> _Work instructions_:
Reproduce the material below word for word, leaving out the pictures.

········

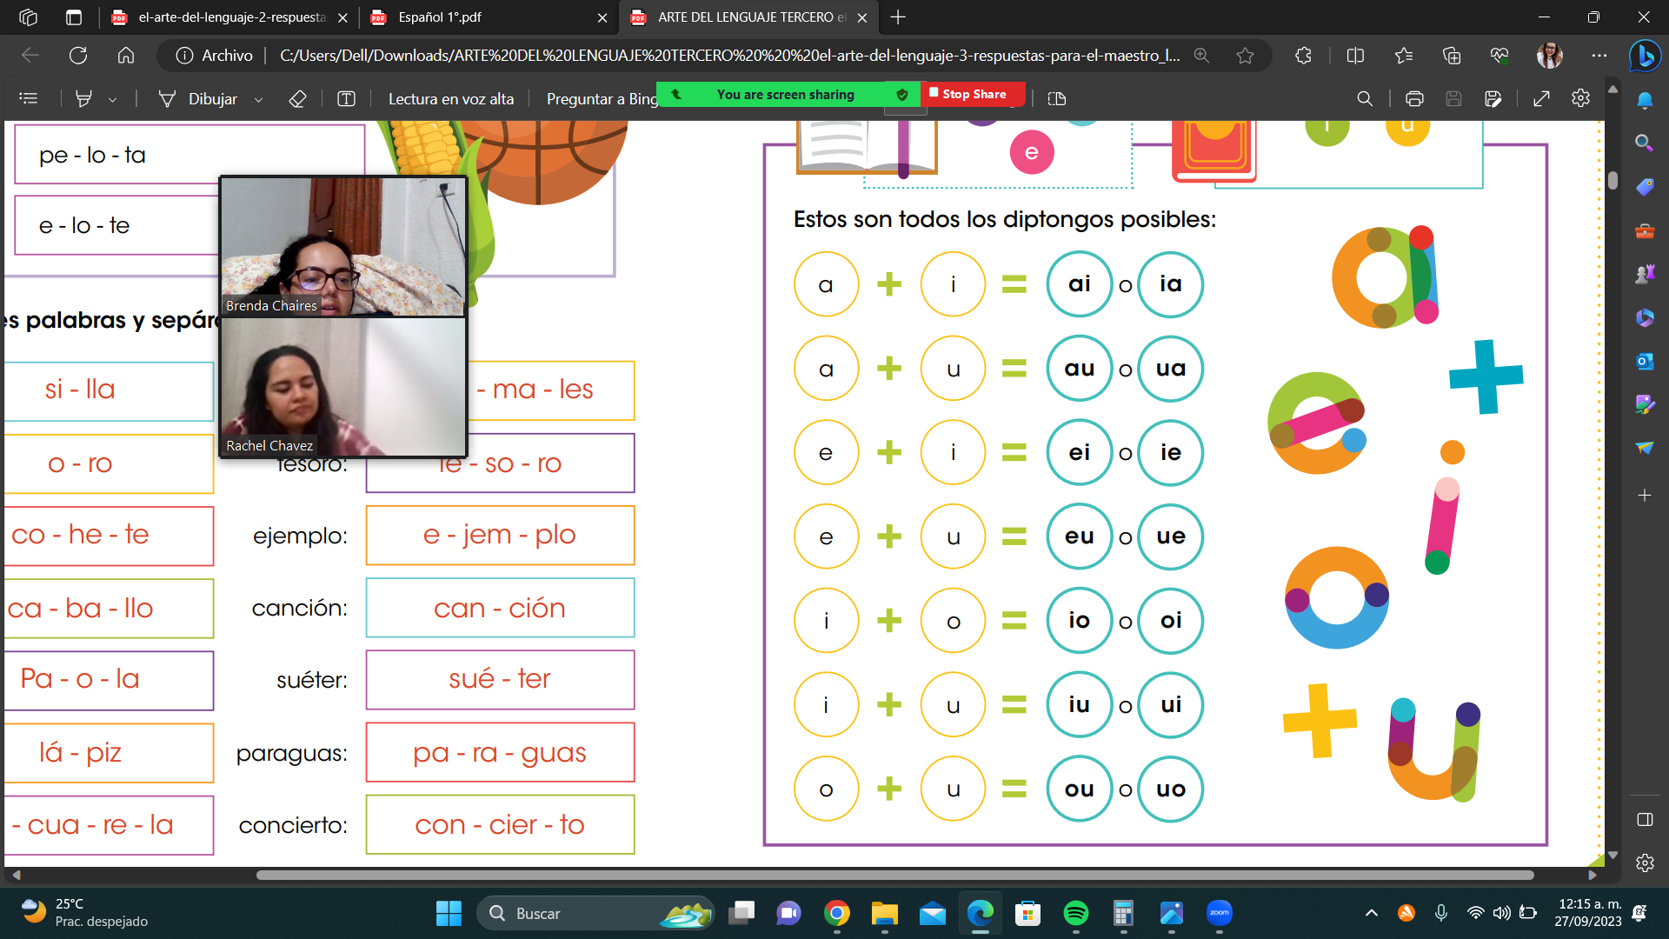Show hidden system tray icons chevron
The image size is (1669, 939).
click(1371, 913)
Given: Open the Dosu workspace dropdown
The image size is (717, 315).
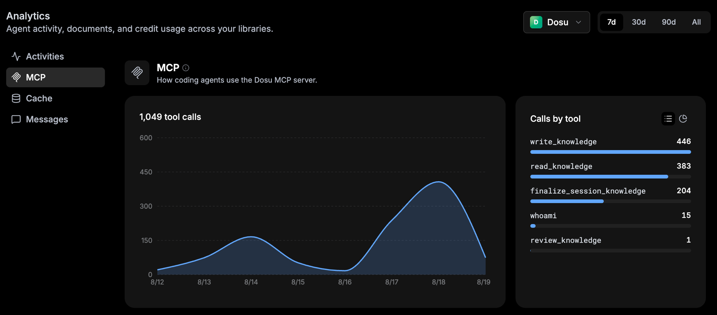Looking at the screenshot, I should [556, 22].
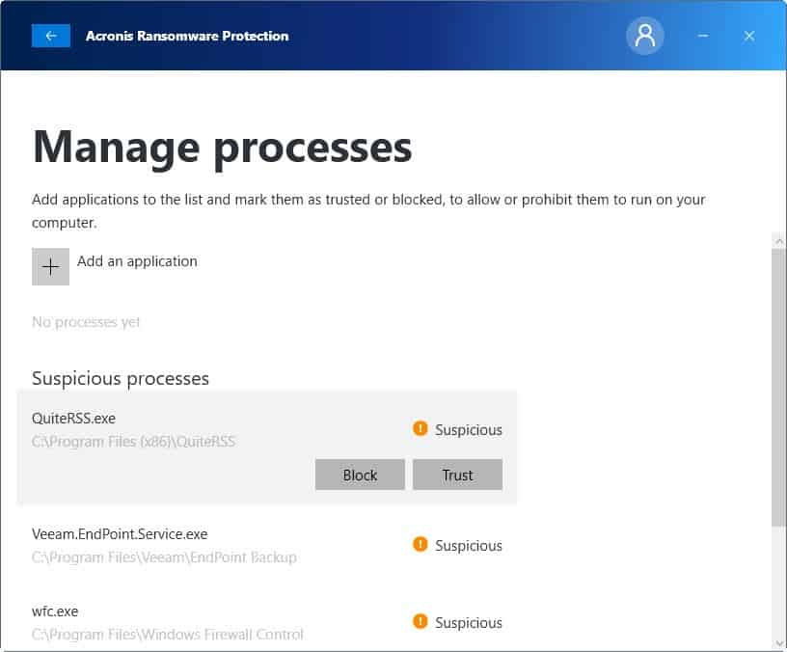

········

> _Solution to this exercise_:
Show hidden system tray icons chevron
The image size is (1669, 939).
click(1371, 913)
Given: Open the Dosu workspace dropdown
The image size is (717, 315).
Looking at the screenshot, I should [556, 22].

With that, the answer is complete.